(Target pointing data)

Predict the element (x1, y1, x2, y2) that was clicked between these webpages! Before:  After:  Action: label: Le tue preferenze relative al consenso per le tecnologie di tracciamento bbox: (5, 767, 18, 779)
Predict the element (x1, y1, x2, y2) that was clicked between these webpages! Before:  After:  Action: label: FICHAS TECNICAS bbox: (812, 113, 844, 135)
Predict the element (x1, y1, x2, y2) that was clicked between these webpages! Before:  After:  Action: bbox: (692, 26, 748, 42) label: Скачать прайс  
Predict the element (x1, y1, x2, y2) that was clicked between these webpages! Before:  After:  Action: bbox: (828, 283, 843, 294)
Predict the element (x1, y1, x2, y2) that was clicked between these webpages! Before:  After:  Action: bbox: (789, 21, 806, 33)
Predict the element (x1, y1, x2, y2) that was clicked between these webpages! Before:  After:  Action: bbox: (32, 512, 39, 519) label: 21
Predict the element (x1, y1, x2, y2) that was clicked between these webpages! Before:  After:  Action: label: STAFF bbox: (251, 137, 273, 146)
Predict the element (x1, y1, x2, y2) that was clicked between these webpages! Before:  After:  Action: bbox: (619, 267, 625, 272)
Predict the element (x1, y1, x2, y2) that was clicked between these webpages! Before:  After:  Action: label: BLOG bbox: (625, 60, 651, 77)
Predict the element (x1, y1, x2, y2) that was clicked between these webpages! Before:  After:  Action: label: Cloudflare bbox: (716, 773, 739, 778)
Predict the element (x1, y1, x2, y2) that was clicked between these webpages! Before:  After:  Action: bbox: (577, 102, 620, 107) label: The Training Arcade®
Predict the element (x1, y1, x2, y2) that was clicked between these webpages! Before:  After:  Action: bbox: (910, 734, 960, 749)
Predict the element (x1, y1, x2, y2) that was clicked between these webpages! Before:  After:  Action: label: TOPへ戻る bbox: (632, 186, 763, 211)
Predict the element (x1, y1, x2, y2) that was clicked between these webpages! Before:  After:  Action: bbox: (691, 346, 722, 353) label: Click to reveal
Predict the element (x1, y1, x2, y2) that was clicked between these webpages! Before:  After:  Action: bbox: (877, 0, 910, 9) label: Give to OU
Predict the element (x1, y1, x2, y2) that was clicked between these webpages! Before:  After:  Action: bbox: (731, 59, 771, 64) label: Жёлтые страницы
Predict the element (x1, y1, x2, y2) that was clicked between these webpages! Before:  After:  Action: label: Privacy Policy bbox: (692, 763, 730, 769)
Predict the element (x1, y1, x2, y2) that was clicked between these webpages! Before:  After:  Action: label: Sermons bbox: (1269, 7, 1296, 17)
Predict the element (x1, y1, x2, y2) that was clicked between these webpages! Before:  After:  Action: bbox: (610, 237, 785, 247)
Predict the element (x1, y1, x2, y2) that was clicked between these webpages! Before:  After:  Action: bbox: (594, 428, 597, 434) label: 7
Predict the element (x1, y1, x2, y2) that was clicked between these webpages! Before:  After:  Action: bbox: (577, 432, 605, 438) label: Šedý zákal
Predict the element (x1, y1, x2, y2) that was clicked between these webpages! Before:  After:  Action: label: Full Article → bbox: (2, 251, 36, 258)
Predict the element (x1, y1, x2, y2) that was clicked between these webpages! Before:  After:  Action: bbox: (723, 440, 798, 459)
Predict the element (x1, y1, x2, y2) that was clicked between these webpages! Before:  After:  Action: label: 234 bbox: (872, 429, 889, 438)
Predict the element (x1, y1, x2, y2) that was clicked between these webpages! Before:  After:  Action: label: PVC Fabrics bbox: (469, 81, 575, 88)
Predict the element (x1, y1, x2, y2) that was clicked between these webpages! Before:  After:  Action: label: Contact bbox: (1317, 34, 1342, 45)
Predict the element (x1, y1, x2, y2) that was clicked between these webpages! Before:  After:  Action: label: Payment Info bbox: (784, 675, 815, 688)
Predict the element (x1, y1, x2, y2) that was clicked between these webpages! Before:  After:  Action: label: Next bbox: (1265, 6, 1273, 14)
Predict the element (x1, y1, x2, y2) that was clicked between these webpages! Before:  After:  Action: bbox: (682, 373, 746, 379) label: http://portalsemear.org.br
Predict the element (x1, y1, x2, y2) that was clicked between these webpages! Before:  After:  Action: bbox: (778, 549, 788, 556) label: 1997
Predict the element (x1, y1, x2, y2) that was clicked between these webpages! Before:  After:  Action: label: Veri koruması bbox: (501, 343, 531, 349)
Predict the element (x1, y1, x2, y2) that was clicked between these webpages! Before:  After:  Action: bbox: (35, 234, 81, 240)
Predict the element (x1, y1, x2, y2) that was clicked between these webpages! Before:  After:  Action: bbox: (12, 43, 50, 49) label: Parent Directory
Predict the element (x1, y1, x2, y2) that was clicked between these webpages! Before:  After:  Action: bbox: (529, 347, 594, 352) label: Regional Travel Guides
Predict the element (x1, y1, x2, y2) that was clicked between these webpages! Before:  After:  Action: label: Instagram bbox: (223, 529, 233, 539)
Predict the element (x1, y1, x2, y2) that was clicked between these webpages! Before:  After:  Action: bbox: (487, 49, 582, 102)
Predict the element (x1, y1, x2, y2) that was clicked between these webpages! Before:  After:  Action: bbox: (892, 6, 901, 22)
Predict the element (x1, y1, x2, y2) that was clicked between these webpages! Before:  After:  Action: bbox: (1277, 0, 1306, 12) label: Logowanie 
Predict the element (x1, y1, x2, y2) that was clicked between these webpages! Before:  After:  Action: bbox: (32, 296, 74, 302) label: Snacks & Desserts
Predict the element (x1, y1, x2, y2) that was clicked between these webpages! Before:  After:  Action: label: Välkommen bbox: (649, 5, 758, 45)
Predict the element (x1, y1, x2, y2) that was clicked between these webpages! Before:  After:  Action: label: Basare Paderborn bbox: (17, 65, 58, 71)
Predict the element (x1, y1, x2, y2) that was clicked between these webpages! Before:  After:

# Task goal:
Print the material word for word, starting at its first line and ending at the line that contains "283, 843, 294)", with both of those lines included.

# Written solution:
Predict the element (x1, y1, x2, y2) that was clicked between these webpages! Before:  After:  Action: label: Le tue preferenze relative al consenso per le tecnologie di tracciamento bbox: (5, 767, 18, 779)
Predict the element (x1, y1, x2, y2) that was clicked between these webpages! Before:  After:  Action: label: FICHAS TECNICAS bbox: (812, 113, 844, 135)
Predict the element (x1, y1, x2, y2) that was clicked between these webpages! Before:  After:  Action: bbox: (692, 26, 748, 42) label: Скачать прайс  
Predict the element (x1, y1, x2, y2) that was clicked between these webpages! Before:  After:  Action: bbox: (828, 283, 843, 294)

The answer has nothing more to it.